* **Extracted information**:
____________________

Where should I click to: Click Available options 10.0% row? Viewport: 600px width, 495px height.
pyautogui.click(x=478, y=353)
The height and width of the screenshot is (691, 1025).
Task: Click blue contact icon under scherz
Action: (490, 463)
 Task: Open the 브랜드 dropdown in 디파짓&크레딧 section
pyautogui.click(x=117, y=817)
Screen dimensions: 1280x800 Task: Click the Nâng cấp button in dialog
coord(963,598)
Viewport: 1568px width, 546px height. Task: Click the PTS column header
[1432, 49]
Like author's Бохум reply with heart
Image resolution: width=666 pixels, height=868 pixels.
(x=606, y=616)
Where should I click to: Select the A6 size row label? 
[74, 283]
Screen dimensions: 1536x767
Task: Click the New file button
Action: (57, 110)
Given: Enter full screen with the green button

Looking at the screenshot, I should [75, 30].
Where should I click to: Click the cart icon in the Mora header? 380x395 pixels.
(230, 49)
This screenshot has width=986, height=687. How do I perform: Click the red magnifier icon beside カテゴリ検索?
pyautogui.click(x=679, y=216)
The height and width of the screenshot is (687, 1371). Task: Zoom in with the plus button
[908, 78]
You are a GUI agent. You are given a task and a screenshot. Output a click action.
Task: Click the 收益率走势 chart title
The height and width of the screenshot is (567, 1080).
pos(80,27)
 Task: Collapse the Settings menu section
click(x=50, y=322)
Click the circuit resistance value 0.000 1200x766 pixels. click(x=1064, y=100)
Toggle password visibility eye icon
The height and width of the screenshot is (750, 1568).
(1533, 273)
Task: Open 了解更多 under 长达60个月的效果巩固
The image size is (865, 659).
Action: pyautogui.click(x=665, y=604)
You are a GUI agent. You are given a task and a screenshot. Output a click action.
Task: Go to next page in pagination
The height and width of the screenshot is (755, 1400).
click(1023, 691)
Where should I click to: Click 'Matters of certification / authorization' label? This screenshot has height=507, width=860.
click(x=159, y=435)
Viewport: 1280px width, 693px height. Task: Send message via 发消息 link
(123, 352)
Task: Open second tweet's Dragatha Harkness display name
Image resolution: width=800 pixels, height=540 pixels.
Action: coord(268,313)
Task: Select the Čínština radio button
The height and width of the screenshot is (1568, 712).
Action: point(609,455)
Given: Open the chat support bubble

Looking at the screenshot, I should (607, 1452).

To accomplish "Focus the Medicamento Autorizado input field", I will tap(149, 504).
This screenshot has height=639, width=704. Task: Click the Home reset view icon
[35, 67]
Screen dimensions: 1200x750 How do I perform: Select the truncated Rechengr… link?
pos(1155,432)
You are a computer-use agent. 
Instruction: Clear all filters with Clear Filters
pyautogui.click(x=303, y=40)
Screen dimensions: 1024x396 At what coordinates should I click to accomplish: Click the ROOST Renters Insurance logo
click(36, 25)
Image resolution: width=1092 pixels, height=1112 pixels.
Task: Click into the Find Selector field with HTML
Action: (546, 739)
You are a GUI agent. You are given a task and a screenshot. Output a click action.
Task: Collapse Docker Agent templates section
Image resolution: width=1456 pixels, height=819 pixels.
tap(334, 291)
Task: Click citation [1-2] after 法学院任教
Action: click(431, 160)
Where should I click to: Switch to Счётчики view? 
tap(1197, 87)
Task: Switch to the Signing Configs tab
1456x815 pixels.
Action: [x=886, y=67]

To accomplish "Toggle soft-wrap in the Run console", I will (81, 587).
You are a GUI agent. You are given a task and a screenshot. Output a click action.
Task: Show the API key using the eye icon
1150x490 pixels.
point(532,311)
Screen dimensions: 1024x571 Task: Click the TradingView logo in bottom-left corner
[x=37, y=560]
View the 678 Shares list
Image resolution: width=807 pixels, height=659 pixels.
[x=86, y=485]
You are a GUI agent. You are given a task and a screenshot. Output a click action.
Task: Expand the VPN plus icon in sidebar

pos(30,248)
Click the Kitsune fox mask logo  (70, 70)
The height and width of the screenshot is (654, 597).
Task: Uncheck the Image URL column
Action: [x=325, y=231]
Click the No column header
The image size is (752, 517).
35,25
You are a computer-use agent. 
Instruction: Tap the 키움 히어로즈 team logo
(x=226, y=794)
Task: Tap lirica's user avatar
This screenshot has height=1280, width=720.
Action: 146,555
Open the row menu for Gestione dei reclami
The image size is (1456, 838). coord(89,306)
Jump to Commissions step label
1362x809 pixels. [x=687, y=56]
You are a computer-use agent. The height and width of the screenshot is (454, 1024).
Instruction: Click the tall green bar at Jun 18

____________________

* **Directions for this task**:
Convert every line of the entries above into a JSON list of strings, one string per line, leaving out blank lines.

* **The result**:
[
  "Where should I click to: Click Available options 10.0% row? Viewport: 600px width, 495px height.",
  "pyautogui.click(x=478, y=353)",
  "The height and width of the screenshot is (691, 1025).",
  "Task: Click blue contact icon under scherz",
  "Action: (490, 463)",
  " Task: Open the 브랜드 dropdown in 디파짓&크레딧 section",
  "pyautogui.click(x=117, y=817)",
  "Screen dimensions: 1280x800 Task: Click the Nâng cấp button in dialog",
  "coord(963,598)",
  "Viewport: 1568px width, 546px height. Task: Click the PTS column header",
  "[1432, 49]",
  "Like author's Бохум reply with heart",
  "Image resolution: width=666 pixels, height=868 pixels.",
  "(x=606, y=616)",
  "Where should I click to: Select the A6 size row label? ",
  "[74, 283]",
  "Screen dimensions: 1536x767",
  "Task: Click the New file button",
  "Action: (57, 110)",
  "Given: Enter full screen with the green button",
  "Looking at the screenshot, I should [75, 30].",
  "Where should I click to: Click the cart icon in the Mora header? 380x395 pixels.",
  "(230, 49)",
  "This screenshot has width=986, height=687. How do I perform: Click the red magnifier icon beside カテゴリ検索?",
  "pyautogui.click(x=679, y=216)",
  "The height and width of the screenshot is (687, 1371). Task: Zoom in with the plus button",
  "[908, 78]",
  "You are a GUI agent. You are given a task and a screenshot. Output a click action.",
  "Task: Click the 收益率走势 chart title",
  "The height and width of the screenshot is (567, 1080).",
  "pos(80,27)",
  " Task: Collapse the Settings menu section",
  "click(x=50, y=322)",
  "Click the circuit resistance value 0.000 1200x766 pixels. click(x=1064, y=100)",
  "Toggle password visibility eye icon",
  "The height and width of the screenshot is (750, 1568).",
  "(1533, 273)",
  "Task: Open 了解更多 under 长达60个月的效果巩固",
  "The image size is (865, 659).",
  "Action: pyautogui.click(x=665, y=604)",
  "You are a GUI agent. You are given a task and a screenshot. Output a click action.",
  "Task: Go to next page in pagination",
  "The height and width of the screenshot is (755, 1400).",
  "click(1023, 691)",
  "Where should I click to: Click 'Matters of certification / authorization' label? This screenshot has height=507, width=860.",
  "click(x=159, y=435)",
  "Viewport: 1280px width, 693px height. Task: Send message via 发消息 link",
  "(123, 352)",
  "Task: Open second tweet's Dragatha Harkness display name",
  "Image resolution: width=800 pixels, height=540 pixels.",
  "Action: coord(268,313)",
  "Task: Select the Čínština radio button",
  "The height and width of the screenshot is (1568, 712).",
  "Action: point(609,455)",
  "Given: Open the chat support bubble",
  "Looking at the screenshot, I should (607, 1452).",
  "To accomplish \"Focus the Medicamento Autorizado input field\", I will tap(149, 504).",
  "This screenshot has height=639, width=704. Task: Click the Home reset view icon",
  "[35, 67]",
  "Screen dimensions: 1200x750 How do I perform: Select the truncated Rechengr… link?",
  "pos(1155,432)",
  "You are a computer-use agent. ",
  "Instruction: Clear all filters with Clear Filters",
  "pyautogui.click(x=303, y=40)",
  "Screen dimensions: 1024x396 At what coordinates should I click to accomplish: Click the ROOST Renters Insurance logo",
  "click(36, 25)",
  "Image resolution: width=1092 pixels, height=1112 pixels.",
  "Task: Click into the Find Selector field with HTML",
  "Action: (546, 739)",
  "You are a GUI agent. You are given a task and a screenshot. Output a click action.",
  "Task: Collapse Docker Agent templates section",
  "Image resolution: width=1456 pixels, height=819 pixels.",
  "tap(334, 291)",
  "Task: Click citation [1-2] after 法学院任教",
  "Action: click(431, 160)",
  "Where should I click to: Switch to Счётчики view? ",
  "tap(1197, 87)",
  "Task: Switch to the Signing Configs tab",
  "1456x815 pixels.",
  "Action: [x=886, y=67]",
  "To accomplish \"Toggle soft-wrap in the Run console\", I will (81, 587).",
  "You are a GUI agent. You are given a task and a screenshot. Output a click action.",
  "Task: Show the API key using the eye icon",
  "1150x490 pixels.",
  "point(532,311)",
  "Screen dimensions: 1024x571 Task: Click the TradingView logo in bottom-left corner",
  "[x=37, y=560]",
  "View the 678 Shares list",
  "Image resolution: width=807 pixels, height=659 pixels.",
  "[x=86, y=485]",
  "You are a GUI agent. You are given a task and a screenshot. Output a click action.",
  "Task: Expand the VPN plus icon in sidebar",
  "pos(30,248)",
  "Click the Kitsune fox mask logo  (70, 70)",
  "The height and width of the screenshot is (654, 597).",
  "Task: Uncheck the Image URL column",
  "Action: [x=325, y=231]",
  "Click the No column header",
  "The image size is (752, 517).",
  "35,25",
  "You are a computer-use agent. ",
  "Instruction: Tap the 키움 히어로즈 team logo",
  "(x=226, y=794)",
  "Task: Tap lirica's user avatar",
  "This screenshot has height=1280, width=720.",
  "Action: 146,555",
  "Open the row menu for Gestione dei reclami",
  "The image size is (1456, 838). coord(89,306)",
  "Jump to Commissions step label",
  "1362x809 pixels. [x=687, y=56]",
  "You are a computer-use agent. The height and width of the screenshot is (454, 1024).",
  "Instruction: Click the tall green bar at Jun 18"
]